Su questa strada, un gruppo di nanoscienziati statunitensi si è ispirato alla capacità di dimenticare del nostro cervello per creare un nuovo materiale non biologico capace di liberarsi delle informazioni inutili e adattarsi agli input via via ricevuti.
adattabile. In uno studio pubblicato su Nature Communications i ricercatori dell'Argonne National Laboratory hanno dimostrato con simulazioni computerizzate e caratterizzazione ai raggi X che il nanomateriale - chiamato perovskite quantistica - mostra l'equivalente elettronico della nostra capacità di "dimenticare".
Il cervello umano ha una capacità vasta, ma non illimitata, e per funzionare bene ha bisogno di disfarsi delle informazioni non più necessarie e desensibilizzarsi di fronte a uno stimolo ricorrente. Immaginate di dover affrontare uno scivolo spaventoso all'acquapark: la prima volta sarete più tesi, ma ripetendo l'esperienza la corsa si farà sempre meno terrificante.

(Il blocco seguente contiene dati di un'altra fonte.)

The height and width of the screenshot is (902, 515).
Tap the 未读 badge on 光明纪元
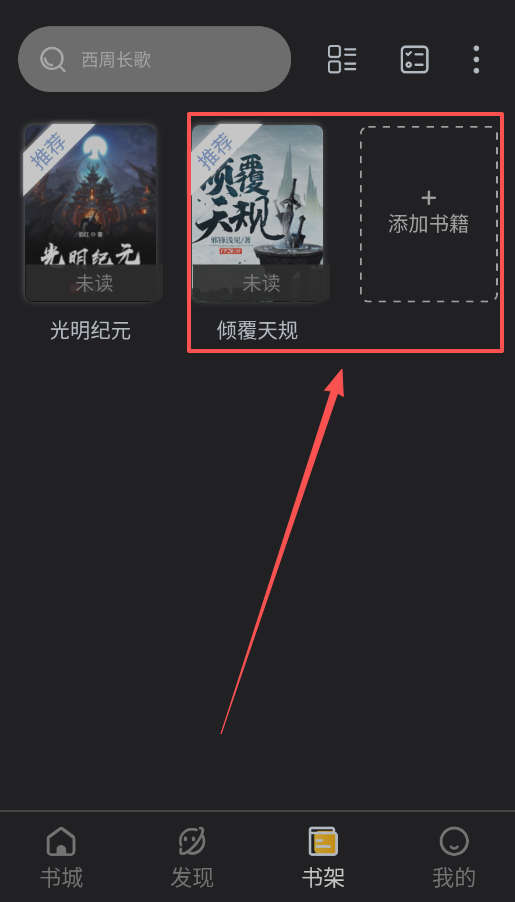(x=94, y=283)
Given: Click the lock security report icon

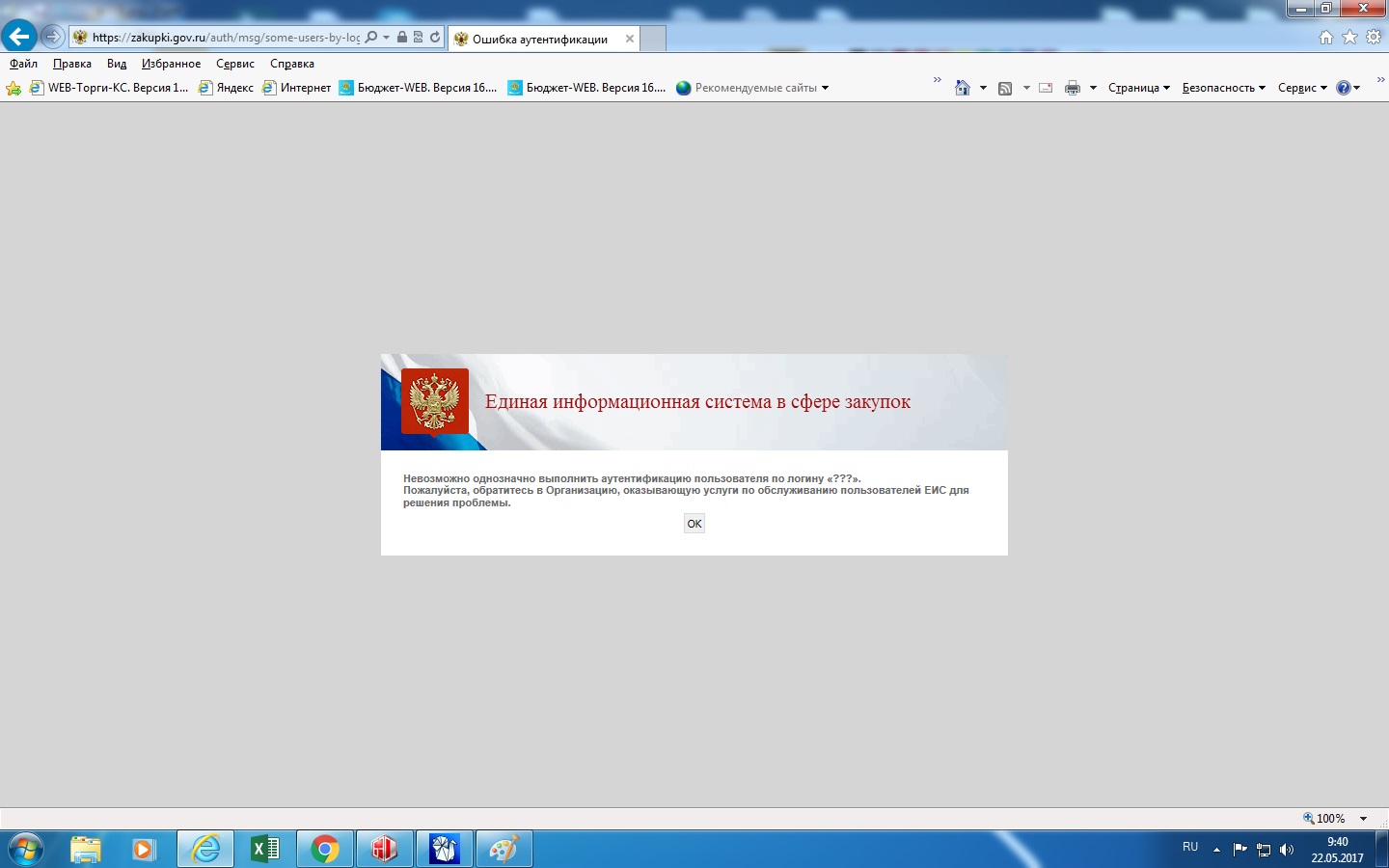Looking at the screenshot, I should 402,38.
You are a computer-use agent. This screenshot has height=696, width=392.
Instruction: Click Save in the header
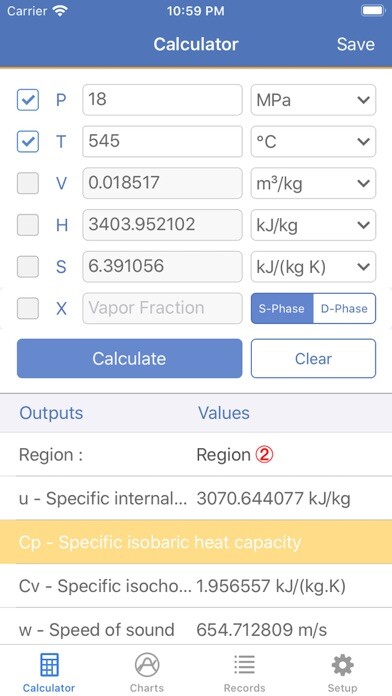(x=356, y=44)
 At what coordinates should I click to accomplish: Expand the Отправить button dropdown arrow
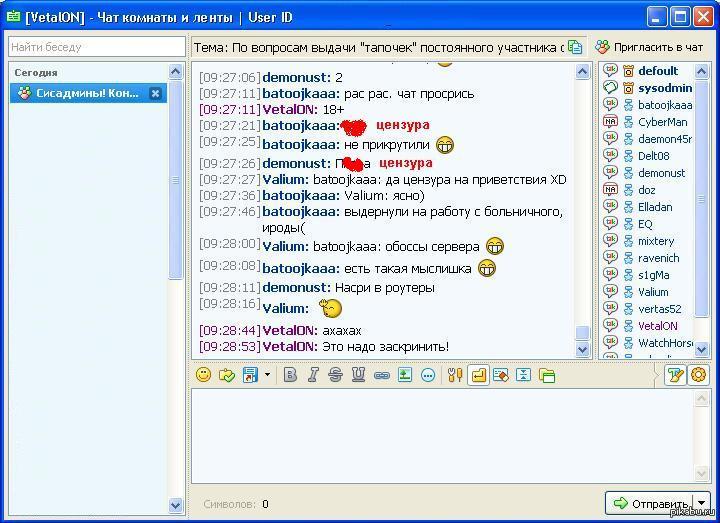point(702,503)
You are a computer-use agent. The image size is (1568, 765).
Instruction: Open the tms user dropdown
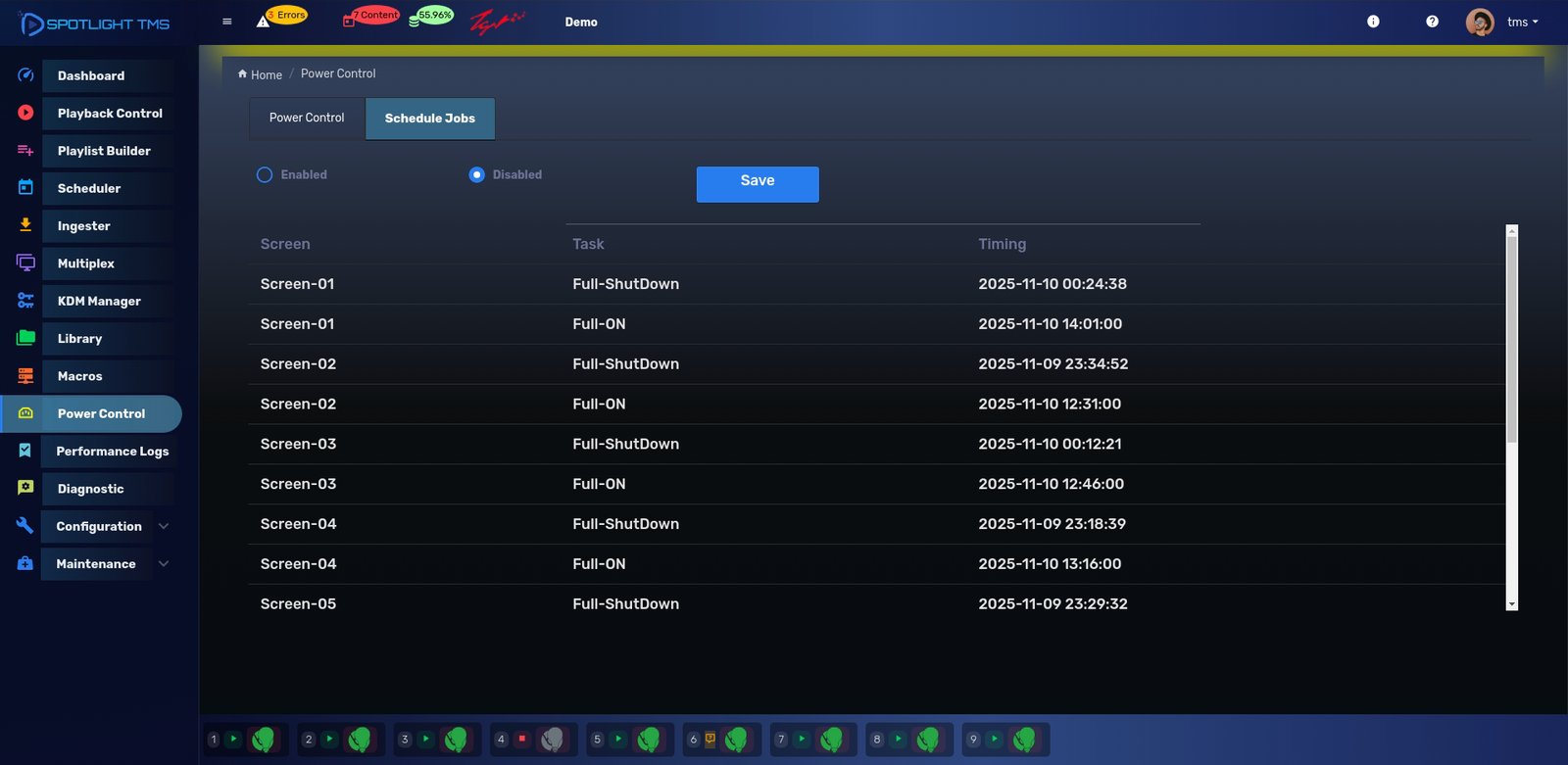click(x=1521, y=22)
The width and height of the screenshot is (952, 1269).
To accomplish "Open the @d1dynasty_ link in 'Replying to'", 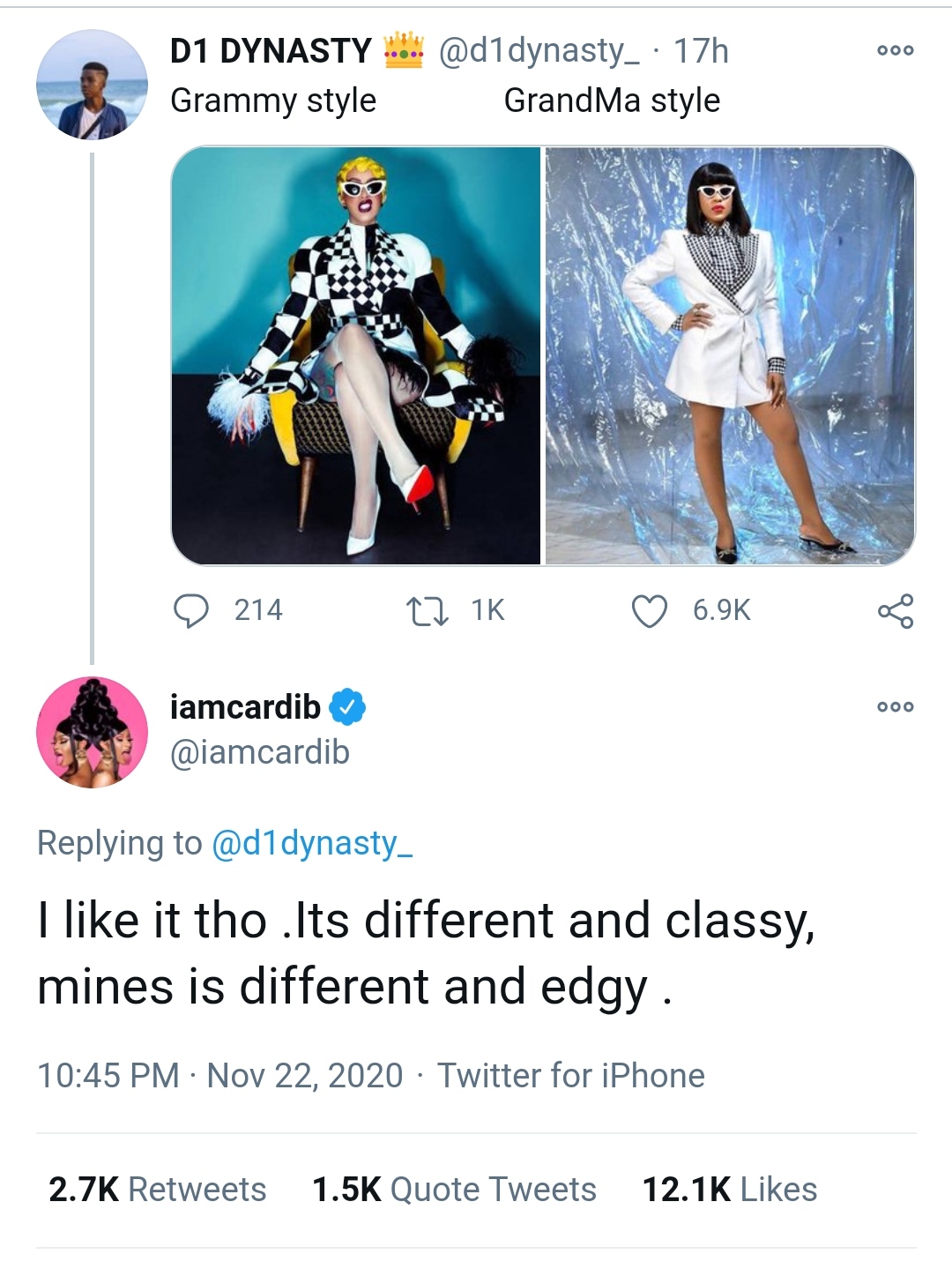I will [x=316, y=845].
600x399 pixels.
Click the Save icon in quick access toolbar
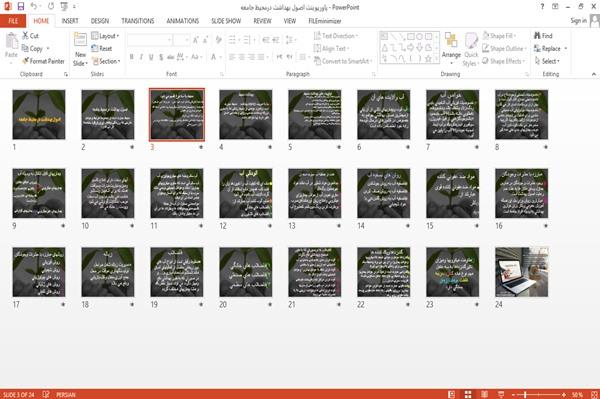pyautogui.click(x=21, y=6)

Anche il lattice in perovskite messo a punto dagli scienziati mostra una simile capacità di adattamento. Quando si aggiunge o rimuove un protone al materiale, la sua struttura atomica si espande o contrae vistosamente per assecondare il cambiamento, come in una sorta di "respirazione". Ma se il processo avviene più e più volte, il nuovo materiale si desensibilizza allo stimolo e riduce la risposta: l'aggiunta o sottrazione di un protone, non lo fa più "iperventilare". Alla fine, diventa più difficile far sì che la perovskite si interessi del protone aggiunto o rimosso, spiegano i ricercatori.
Applicazioni. Questa capacità di adattamento ha ricadute sulla capacità del materiale di resistere alla corrente elettrica e quindi sul suo utilizzo di energia. In futuro, simili basi potrebbero essere impiegate per supportare forme sempre più efficienti di intelligenza artificiale, che imitino la capacità di apprendere e di adattarsi del cervello umano.